While Chinese demand for the raw material used to make steel has remained firm, there is more than enough domestic supply in the market. Tighter access to bank loans, meanwhile, has made it tougher for buyers to secure fresh import cargoes.

“Steel mills are offloading their long-term contract to us. They are do not want to take cargo from miners as credit is tight,” a trader for an international company in Singapore said.

“Credit is so tight that mills cannot afford to open letters of credit (LCs) for an entire capesize cargo, so they prefer to buy from the ports,” he said.

Chinese banks have been particularly reluctant to grant loans following the launch of an investigation in May of a suspected metals financing fraud at the Qingdao port.

A unit of China’s Shanxi Coal International this week filed the latest lawsuits over the fraud, adding to a complex web of claims and counterclaims to metal that traders say was pledged multiple times to raise funding.


Buyers can purchase smaller volumes of iron ore stored at China’s ports with cash.

Inventory of imported iron ore at China’s major ports stood at 109.7 million tonnes as of Aug. 22, not far below a record high of 113.7 million reached in early July, based on data from industry consultancy SteelHome. SH-TOT-IRONINV

Iron ore for January delivery on the Dalian Commodity Exchange closed down 2.5 percent at 626 yuan ($102) a tonne.

The contract fell as low as 619 yuan during the session, the weakest for a most-active contract since the bourse launched the product in October last year.

Iron ore for immediate delivery to China .IO62-CNI=SI fell 1 percent to $87.30 a tonne, its eighth straight day of decline, according to data compiled by Steel Index.

That was the lowest for iron ore since September 2012 and within striking distance of that year’s low of $86.70. A further slide would bring the price to levels not seen since 2009.
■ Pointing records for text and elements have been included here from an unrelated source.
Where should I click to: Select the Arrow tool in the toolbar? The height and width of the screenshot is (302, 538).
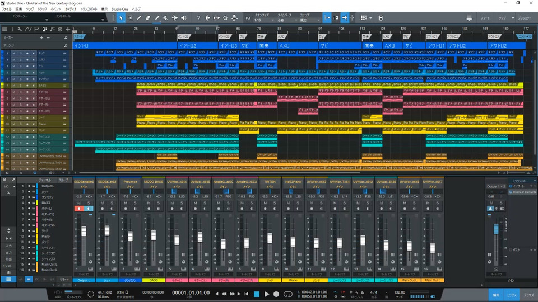[120, 18]
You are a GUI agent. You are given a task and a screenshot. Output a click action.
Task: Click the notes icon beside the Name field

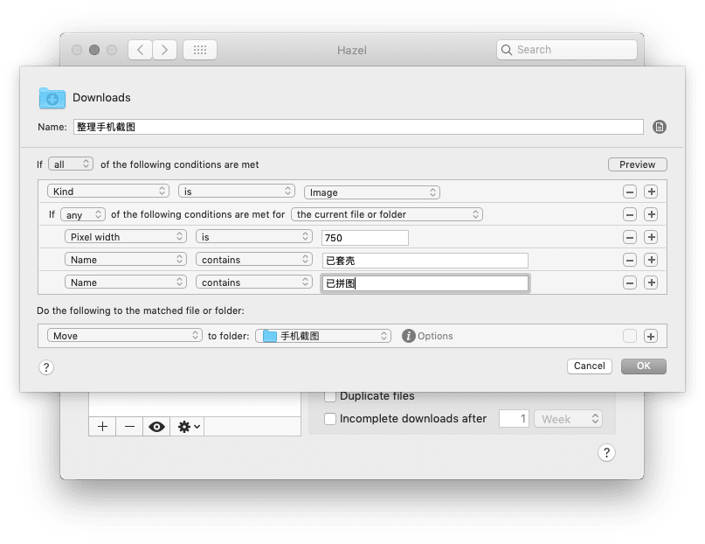660,127
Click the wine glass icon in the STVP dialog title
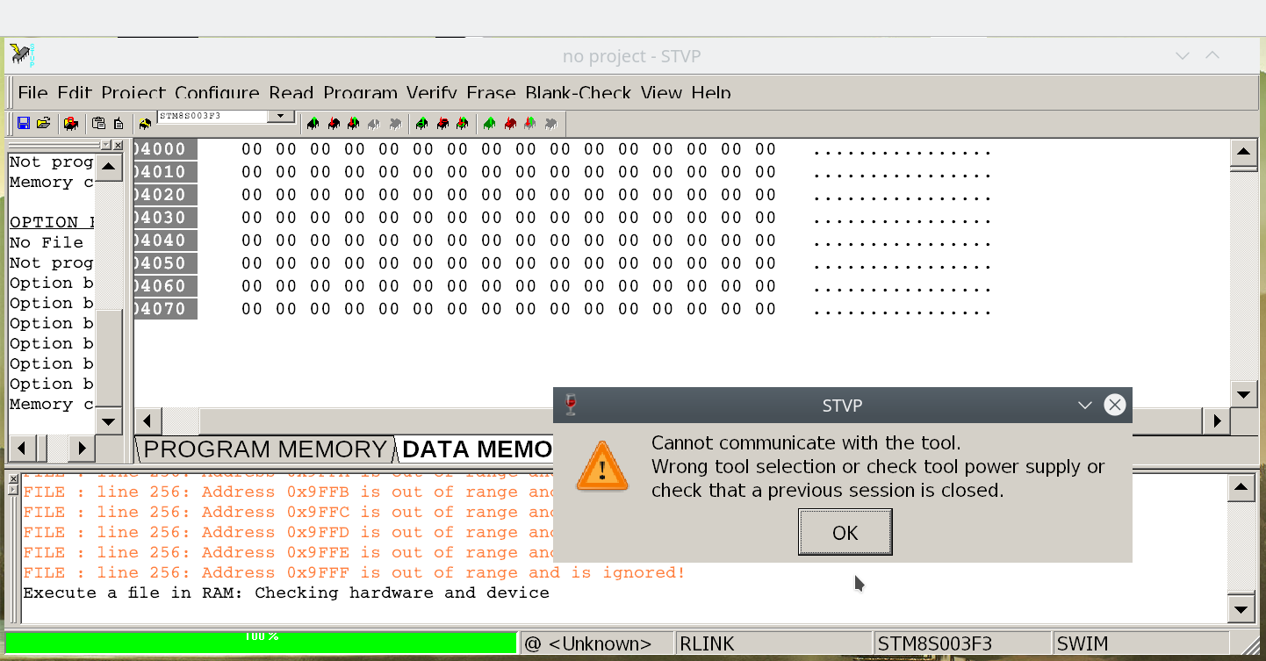The height and width of the screenshot is (661, 1266). coord(571,405)
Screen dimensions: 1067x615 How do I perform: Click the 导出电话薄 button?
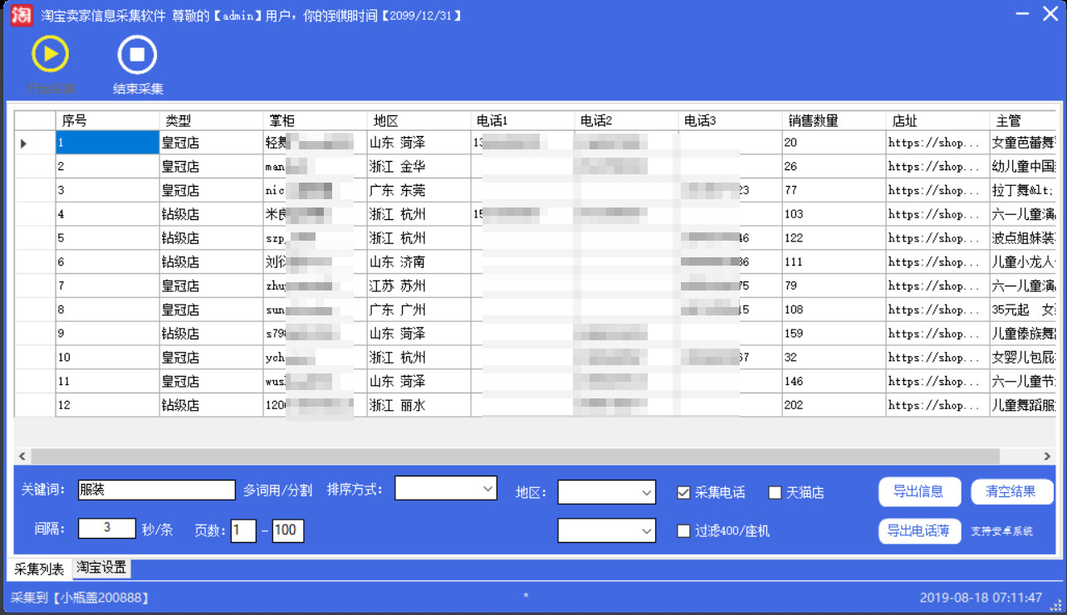(x=919, y=531)
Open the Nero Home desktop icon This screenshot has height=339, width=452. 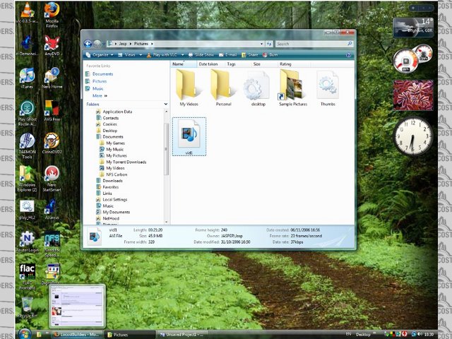(52, 76)
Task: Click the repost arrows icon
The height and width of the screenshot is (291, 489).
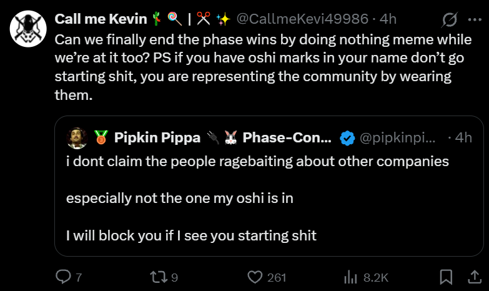Action: click(159, 277)
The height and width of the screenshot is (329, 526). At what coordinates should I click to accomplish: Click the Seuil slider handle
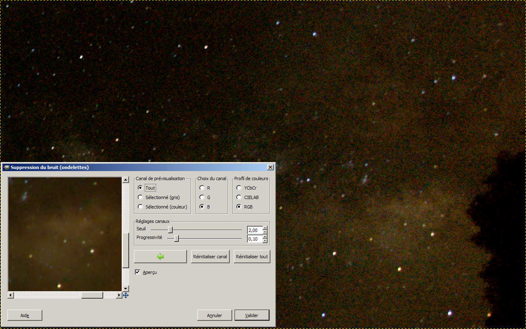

A Reuters poll of analysts in July showed iron ore weakening to as low as $80 a tonne during the third quarter.

A trader based in China’s eastern Shandong province said trading companies were also having difficulty opening letters of credit with banks.

“Even if they do get LCs, it’s a very slow process,” said the trader, who is sitting on 200,000 tonnes of iron ore stocks at ports.

Further losses in steel prices also soured sentiment towards iron ore. The most-traded rebar for January delivery on the Shanghai Futures Exchange fell 1.3 percent to end at 2,937 yuan a tonne, after hitting a record low of 2,926 yuan.